I grew up in busy suburban Boston. As soon as I was old enough, I made frequent forays into the city. I found the constant movement gave me energy. There was always something new to see, always something happening. When I was 16, I spent almost a month on the Blackfoot reservation in Montana, and enormity of the open sky really messed with my head. It was beautiful, but it felt almost too empty. I couldn't get back to the city's perpetual motion machine.

Still, Hong Kong brings city living to an entirely new level.

I learned recently that matter inside a collapsing star is sometimes referred to as "superdense." As far as I'm concerned, Hong Kong is inside that proverbial black hole. I've lived in one other Asian city, Kunming, which much more closely follows the Chinese-megacity model, sprawling enormously but not really more dense than any other city.
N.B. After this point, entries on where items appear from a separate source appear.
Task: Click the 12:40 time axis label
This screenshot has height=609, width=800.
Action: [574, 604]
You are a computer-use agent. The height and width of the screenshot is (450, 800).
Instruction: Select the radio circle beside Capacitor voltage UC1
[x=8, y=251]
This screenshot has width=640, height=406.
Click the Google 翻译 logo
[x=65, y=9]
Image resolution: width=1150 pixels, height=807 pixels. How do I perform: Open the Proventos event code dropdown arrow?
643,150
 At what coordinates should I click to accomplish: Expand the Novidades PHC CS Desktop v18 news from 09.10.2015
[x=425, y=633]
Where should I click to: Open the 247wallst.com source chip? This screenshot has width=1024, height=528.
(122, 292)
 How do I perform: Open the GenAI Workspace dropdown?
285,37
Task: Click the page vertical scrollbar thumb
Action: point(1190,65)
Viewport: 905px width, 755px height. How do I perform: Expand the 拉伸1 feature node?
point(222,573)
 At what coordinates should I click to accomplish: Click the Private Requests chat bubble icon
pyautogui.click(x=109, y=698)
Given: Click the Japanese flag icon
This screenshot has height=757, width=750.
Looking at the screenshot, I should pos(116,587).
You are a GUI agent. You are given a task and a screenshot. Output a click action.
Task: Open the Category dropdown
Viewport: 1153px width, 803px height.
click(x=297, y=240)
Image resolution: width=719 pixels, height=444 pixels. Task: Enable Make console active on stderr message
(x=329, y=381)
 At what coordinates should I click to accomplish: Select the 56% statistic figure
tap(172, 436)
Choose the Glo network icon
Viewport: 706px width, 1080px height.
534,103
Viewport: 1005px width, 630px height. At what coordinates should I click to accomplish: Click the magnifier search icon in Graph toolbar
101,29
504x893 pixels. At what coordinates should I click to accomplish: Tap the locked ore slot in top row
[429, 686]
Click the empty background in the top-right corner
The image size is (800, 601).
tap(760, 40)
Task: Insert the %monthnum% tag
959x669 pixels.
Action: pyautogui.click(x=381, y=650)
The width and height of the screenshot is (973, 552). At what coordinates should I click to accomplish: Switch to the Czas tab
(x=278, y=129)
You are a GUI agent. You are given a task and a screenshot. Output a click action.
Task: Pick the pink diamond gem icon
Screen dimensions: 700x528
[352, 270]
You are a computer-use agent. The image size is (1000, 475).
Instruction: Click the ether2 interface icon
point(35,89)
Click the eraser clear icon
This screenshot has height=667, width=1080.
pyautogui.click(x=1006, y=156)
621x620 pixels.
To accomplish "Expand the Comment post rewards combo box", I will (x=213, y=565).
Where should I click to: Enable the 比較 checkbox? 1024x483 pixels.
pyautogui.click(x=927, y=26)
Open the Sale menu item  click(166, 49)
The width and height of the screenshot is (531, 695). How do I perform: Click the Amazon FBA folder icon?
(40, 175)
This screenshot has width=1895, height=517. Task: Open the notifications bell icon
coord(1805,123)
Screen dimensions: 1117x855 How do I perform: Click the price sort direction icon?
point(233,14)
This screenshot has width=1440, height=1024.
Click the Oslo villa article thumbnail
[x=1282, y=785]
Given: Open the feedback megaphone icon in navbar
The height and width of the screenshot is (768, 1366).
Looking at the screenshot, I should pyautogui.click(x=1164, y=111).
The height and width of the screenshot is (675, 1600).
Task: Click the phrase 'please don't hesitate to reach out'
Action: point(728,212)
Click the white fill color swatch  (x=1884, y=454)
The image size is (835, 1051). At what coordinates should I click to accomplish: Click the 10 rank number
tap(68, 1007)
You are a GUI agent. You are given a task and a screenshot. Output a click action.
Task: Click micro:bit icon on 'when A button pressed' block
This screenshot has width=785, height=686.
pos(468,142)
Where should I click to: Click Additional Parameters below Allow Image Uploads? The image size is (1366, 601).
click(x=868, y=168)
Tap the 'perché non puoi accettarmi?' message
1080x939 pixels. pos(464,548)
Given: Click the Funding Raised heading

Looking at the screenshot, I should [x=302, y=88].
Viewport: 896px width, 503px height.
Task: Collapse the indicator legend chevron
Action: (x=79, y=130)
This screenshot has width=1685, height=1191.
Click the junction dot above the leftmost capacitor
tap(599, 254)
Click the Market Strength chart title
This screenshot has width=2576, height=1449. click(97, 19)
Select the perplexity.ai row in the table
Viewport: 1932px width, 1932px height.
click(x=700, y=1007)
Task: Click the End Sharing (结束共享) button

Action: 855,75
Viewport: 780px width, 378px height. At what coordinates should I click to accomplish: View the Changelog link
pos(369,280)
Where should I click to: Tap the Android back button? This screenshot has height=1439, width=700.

I've spent time (though never lived) in New York, Hanoi, Osaka, and Beijing. None hold a candle to Hong Kong. (And let's not even start on where Berkeley fits in here.)

The feeling of superdensity seems to come from a combination of towering buildings, restaurants stacked on shops stacked on malls stacked on parking lots, and the constant movement of thousands of people in small spaces at all times of day. The sheer mass of humanity makes walking anywhere a challenge, a seething obstacle course. Even the air is thick this time of year.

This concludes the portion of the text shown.